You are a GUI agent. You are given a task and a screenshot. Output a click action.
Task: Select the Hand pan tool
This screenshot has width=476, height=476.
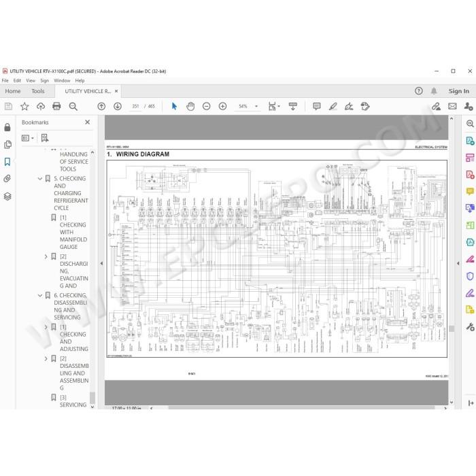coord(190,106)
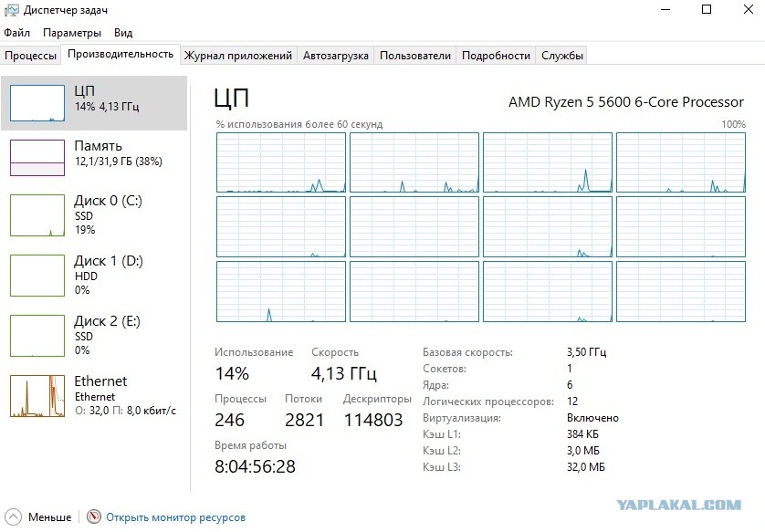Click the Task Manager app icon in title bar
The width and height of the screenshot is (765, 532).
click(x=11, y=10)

...

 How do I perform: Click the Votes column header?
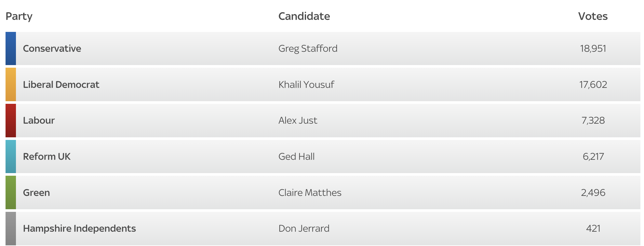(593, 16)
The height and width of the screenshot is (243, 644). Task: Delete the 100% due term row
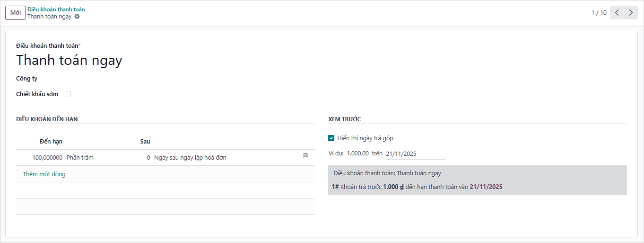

...

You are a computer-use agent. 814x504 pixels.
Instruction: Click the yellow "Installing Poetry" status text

_INSTRUCTIONS FOR THE TASK_
Leaving each picture behind, please give again exactly the lines above from the one with "How do I perform: Click" through the one with "The height and", both included, and no others.

_FINISHED TASK_
 How do I perform: Click the Votes column header?
(593, 16)
The height and width of the screenshot is (243, 644). Task: Delete the 100% due term row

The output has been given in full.